Decision Fatigue Is Real — Especially in Renovations

Our home design decisions are rarely made in isolation. The hallway wall colour needs to work with the tiled floor, which needs to complement the staircase wood, which should coordinate with the upstairs landing carpet, which ties in with bedroom wall colours. Very quickly, one decision becomes five, then ten, and suddenly you’re trying to assemble an entire visual jigsaw in your head.

This is when confidence starts to slip. You revisit options you’d previously ruled out. You question choices you felt sure about. You tell yourself you just need more time — but what you really need is a break from deciding.

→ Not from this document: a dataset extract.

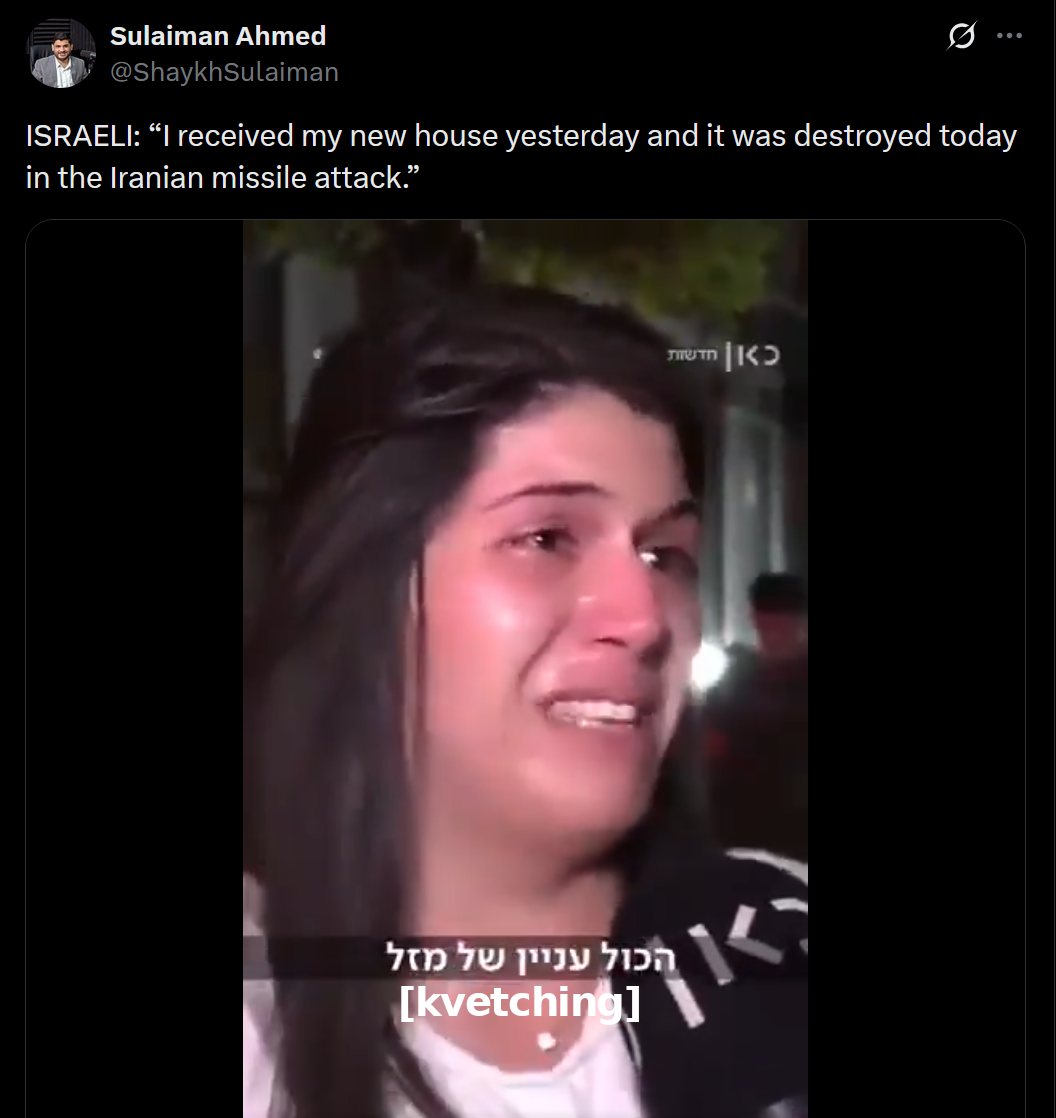Click the bright light behind the woman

Psychologists call this decision fatigue — in which the quality of our decisions declines after making too many of them in a row. According to 1998 research by Roy Baumeister and colleagues, self-control, willpower, and decision-making all draw from a shared, limited pool of mental energy. As we exert our daily self-control and make various decisions (even small ones), this pool gets depleted — leading to poorer quality decisions, avoidance, impulsivity, or simply shutting down. Similar studies have been used to explain why judges, doctors, and consumers make worse or more conservative decisions later in the day, or after repeated decision-making sessions.

For some people, especially those juggling careers and families, the design choice paralysis can become wrapped up with feelings of guilt. With so many competing priorities, spending time on ‘frivolous’ design decisions starts to feel unjustifiable. And thus no decisions are made, or you just take the easiest, or safest – not necessarily the best.

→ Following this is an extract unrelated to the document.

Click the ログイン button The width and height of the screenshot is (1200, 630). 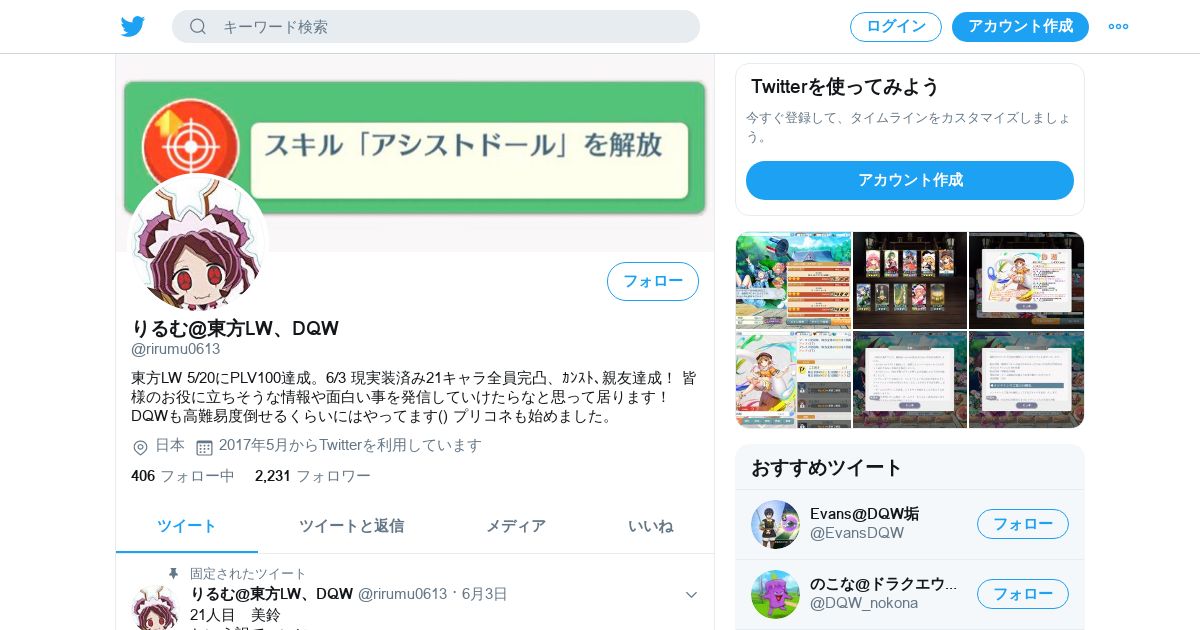coord(896,27)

A curated flat lay of renovation samples including boucle textiles, terrazzo tiles, pastel paint swatches, metallic hardware, and wood finishes, arranged to showcase a shortlist of interior design options.

With a designer’s framework, these myriad options become clear choices—not stress points.

Style Anchors: Creating a Framework That Filters

When you’re feeling stuck, avoid thinking the answer lies in seeing more options. Clarity comes from filtering rather than from adding. One of the most helpful things you can do at the start of a design project is to identify a small number of style anchors, filters to apply to the choices and avoid them becoming overwhelming.

A style anchor might be a piece of art you love or perhaps the colours of the garden outside. It doesn’t need to be a fully formed vision — because the real magic of a style anchor is when you focus on how it evokes a special feeling or emotion. Calmness, creativity, joy, passion. From there, the rest of the decisions can be held up against that anchor: Does this work with the feeling I’m aiming for? Does it enhance or distract from that core idea?

Designers do this instinctively. I begin every project by asking questions that help clients uncover not just what they like—but why. The answers often point to deeper themes: a need for calm, a love of warmth, or a desire for understated elegance. Once we know what’s driving the decisions emotionally, the rest of the choices become far easier. You’re not choosing randomly — you’re choosing within a frame that reflects your inherent tastes and the way you want your home to feel.

Interior Designers: Curating not Dictating

Schwartz writes in the Paradox of Choice that freedom to choose has “expressive value. Choice is what enables us to tell the world who we are and what we care about.” A good designer doesn’t walk in and tell you what your home should look like. They help you uncover your style and its potential, ensuring your personal tastes, daily needs and long-term goals all pull in the same direction.

My role is to curate, not dictate. I take the hundreds of potential options and distil them down to a focused, tailored set of choices that work together, reflect your taste, and serve your lifestyle. This consultative process gives you space to feel heard and involved, but without the burden of navigating it all alone.

Design decisions still belong to you — but they’re framed, structured, and stress-tested, so that you can move forward with confidence, not confusion. It’s about avoiding expensive mistakes, unnecessary replacements, and that nagging sense of “I wish I’d done it differently.” Instead, we create a design journey that feels thoughtful, streamlined, and genuinely satisfying.